DIRECTIVE:
Rewrite these lines so that "Locate an element on the screen" becomes "Find an element on the screen" everywhere, leaving everything else unchanged.

[Collected data]

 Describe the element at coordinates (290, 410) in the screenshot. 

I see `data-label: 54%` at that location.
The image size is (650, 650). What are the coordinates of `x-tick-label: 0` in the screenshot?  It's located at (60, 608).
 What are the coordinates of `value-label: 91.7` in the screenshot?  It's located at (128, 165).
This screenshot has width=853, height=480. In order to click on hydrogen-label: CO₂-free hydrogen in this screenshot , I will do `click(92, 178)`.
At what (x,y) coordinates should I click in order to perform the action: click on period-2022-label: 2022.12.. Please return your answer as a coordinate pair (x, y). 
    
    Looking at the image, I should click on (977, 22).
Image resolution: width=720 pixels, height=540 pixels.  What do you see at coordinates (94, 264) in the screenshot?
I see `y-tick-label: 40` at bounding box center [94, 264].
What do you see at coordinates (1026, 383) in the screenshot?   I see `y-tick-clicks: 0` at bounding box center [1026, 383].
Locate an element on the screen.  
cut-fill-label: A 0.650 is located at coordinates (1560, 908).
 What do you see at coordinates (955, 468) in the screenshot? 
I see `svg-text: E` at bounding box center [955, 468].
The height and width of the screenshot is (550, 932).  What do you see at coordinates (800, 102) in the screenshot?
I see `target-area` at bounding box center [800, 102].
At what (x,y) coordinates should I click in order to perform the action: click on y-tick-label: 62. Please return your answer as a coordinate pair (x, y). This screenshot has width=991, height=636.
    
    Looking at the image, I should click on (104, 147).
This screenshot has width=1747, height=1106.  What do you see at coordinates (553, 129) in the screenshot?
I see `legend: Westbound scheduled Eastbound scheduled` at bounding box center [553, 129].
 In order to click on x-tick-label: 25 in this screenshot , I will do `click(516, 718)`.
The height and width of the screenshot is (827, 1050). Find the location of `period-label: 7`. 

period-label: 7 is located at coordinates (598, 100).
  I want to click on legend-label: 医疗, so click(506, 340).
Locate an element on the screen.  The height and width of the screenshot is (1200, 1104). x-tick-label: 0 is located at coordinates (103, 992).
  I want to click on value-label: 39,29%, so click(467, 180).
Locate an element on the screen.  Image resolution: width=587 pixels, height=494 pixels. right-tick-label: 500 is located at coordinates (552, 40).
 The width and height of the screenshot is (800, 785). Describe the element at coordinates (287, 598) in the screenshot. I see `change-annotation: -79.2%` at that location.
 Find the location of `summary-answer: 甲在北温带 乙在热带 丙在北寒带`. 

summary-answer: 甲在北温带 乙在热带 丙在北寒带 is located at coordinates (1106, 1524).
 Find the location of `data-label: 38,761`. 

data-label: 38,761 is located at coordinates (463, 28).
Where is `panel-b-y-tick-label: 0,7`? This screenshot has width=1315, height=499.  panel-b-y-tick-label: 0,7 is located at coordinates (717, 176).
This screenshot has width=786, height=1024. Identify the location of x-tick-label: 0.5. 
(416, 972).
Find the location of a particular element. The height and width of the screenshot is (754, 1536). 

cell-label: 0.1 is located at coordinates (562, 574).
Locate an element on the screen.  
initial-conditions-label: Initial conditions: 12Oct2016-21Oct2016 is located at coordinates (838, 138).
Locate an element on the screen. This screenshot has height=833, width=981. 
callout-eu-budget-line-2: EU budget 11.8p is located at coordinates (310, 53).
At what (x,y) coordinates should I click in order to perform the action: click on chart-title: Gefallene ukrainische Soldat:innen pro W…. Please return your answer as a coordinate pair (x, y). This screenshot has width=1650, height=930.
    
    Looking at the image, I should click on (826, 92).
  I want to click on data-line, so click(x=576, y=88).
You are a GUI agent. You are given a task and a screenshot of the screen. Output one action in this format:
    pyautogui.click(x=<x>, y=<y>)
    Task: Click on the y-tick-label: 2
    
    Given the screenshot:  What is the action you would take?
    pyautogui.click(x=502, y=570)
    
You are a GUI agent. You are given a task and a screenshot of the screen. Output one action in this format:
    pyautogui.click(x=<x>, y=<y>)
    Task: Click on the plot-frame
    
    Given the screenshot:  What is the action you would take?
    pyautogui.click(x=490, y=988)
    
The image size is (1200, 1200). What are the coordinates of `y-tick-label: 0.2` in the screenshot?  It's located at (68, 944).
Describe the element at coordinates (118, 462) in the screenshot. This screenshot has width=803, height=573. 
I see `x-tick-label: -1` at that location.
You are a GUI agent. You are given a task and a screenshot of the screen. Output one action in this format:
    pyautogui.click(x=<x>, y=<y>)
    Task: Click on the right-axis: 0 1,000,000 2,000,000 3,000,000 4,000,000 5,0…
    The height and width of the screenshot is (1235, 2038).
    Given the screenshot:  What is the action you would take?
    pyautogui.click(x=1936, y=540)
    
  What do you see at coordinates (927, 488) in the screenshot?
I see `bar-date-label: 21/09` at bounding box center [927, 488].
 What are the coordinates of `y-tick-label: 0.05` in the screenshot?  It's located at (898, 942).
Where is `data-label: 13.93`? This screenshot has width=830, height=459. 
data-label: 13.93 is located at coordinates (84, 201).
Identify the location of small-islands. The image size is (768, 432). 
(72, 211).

RESPONSE TO THIS EXERCISE:
 Describe the element at coordinates (290, 410) in the screenshot. 

I see `data-label: 54%` at that location.
The image size is (650, 650). What are the coordinates of `x-tick-label: 0` in the screenshot?  It's located at (60, 608).
 What are the coordinates of `value-label: 91.7` in the screenshot?  It's located at (128, 165).
This screenshot has width=853, height=480. In order to click on hydrogen-label: CO₂-free hydrogen in this screenshot , I will do `click(92, 178)`.
At what (x,y) coordinates should I click in order to perform the action: click on period-2022-label: 2022.12.. Please return your answer as a coordinate pair (x, y). 
    
    Looking at the image, I should click on (977, 22).
Image resolution: width=720 pixels, height=540 pixels.  What do you see at coordinates (94, 264) in the screenshot?
I see `y-tick-label: 40` at bounding box center [94, 264].
What do you see at coordinates (1026, 383) in the screenshot?   I see `y-tick-clicks: 0` at bounding box center [1026, 383].
Find an element on the screen.  
cut-fill-label: A 0.650 is located at coordinates (1560, 908).
 What do you see at coordinates (955, 468) in the screenshot? 
I see `svg-text: E` at bounding box center [955, 468].
The height and width of the screenshot is (550, 932).  What do you see at coordinates (800, 102) in the screenshot?
I see `target-area` at bounding box center [800, 102].
At what (x,y) coordinates should I click in order to perform the action: click on y-tick-label: 62. Please return your answer as a coordinate pair (x, y). This screenshot has width=991, height=636.
    
    Looking at the image, I should click on (104, 147).
This screenshot has width=1747, height=1106.  What do you see at coordinates (553, 129) in the screenshot?
I see `legend: Westbound scheduled Eastbound scheduled` at bounding box center [553, 129].
 In order to click on x-tick-label: 25 in this screenshot , I will do `click(516, 718)`.
The height and width of the screenshot is (827, 1050). Find the location of `period-label: 7`. 

period-label: 7 is located at coordinates (598, 100).
  I want to click on legend-label: 医疗, so click(506, 340).
Find an element on the screen.  The height and width of the screenshot is (1200, 1104). x-tick-label: 0 is located at coordinates (103, 992).
  I want to click on value-label: 39,29%, so click(467, 180).
Find an element on the screen.  Image resolution: width=587 pixels, height=494 pixels. right-tick-label: 500 is located at coordinates (552, 40).
 The width and height of the screenshot is (800, 785). Describe the element at coordinates (287, 598) in the screenshot. I see `change-annotation: -79.2%` at that location.
 Find the location of `summary-answer: 甲在北温带 乙在热带 丙在北寒带`. 

summary-answer: 甲在北温带 乙在热带 丙在北寒带 is located at coordinates (1106, 1524).
 Find the location of `data-label: 38,761`. 

data-label: 38,761 is located at coordinates (463, 28).
Where is `panel-b-y-tick-label: 0,7`? This screenshot has width=1315, height=499.  panel-b-y-tick-label: 0,7 is located at coordinates (717, 176).
This screenshot has width=786, height=1024. Identify the location of x-tick-label: 0.5. 
(416, 972).
Find the location of a particular element. The height and width of the screenshot is (754, 1536). 

cell-label: 0.1 is located at coordinates (562, 574).
Find an element on the screen.  
initial-conditions-label: Initial conditions: 12Oct2016-21Oct2016 is located at coordinates (838, 138).
Find an element on the screen. This screenshot has height=833, width=981. 
callout-eu-budget-line-2: EU budget 11.8p is located at coordinates (310, 53).
At what (x,y) coordinates should I click in order to perform the action: click on chart-title: Gefallene ukrainische Soldat:innen pro W…. Please return your answer as a coordinate pair (x, y). This screenshot has width=1650, height=930.
    
    Looking at the image, I should click on (826, 92).
  I want to click on data-line, so click(x=576, y=88).
You are a GUI agent. You are given a task and a screenshot of the screen. Output one action in this format:
    pyautogui.click(x=<x>, y=<y>)
    Task: Click on the y-tick-label: 2
    
    Given the screenshot:  What is the action you would take?
    pyautogui.click(x=502, y=570)
    
You are a GUI agent. You are given a task and a screenshot of the screen. Output one action in this format:
    pyautogui.click(x=<x>, y=<y>)
    Task: Click on the plot-frame
    
    Given the screenshot:  What is the action you would take?
    pyautogui.click(x=490, y=988)
    
The image size is (1200, 1200). What are the coordinates of `y-tick-label: 0.2` in the screenshot?  It's located at (68, 944).
Describe the element at coordinates (118, 462) in the screenshot. This screenshot has width=803, height=573. 
I see `x-tick-label: -1` at that location.
You are a GUI agent. You are given a task and a screenshot of the screen. Output one action in this format:
    pyautogui.click(x=<x>, y=<y>)
    Task: Click on the right-axis: 0 1,000,000 2,000,000 3,000,000 4,000,000 5,0…
    The height and width of the screenshot is (1235, 2038).
    Given the screenshot:  What is the action you would take?
    pyautogui.click(x=1936, y=540)
    
  What do you see at coordinates (927, 488) in the screenshot?
I see `bar-date-label: 21/09` at bounding box center [927, 488].
 What are the coordinates of `y-tick-label: 0.05` in the screenshot?  It's located at (898, 942).
Where is `data-label: 13.93`? This screenshot has width=830, height=459. 
data-label: 13.93 is located at coordinates (84, 201).
Identify the location of small-islands. The image size is (768, 432). 
(72, 211).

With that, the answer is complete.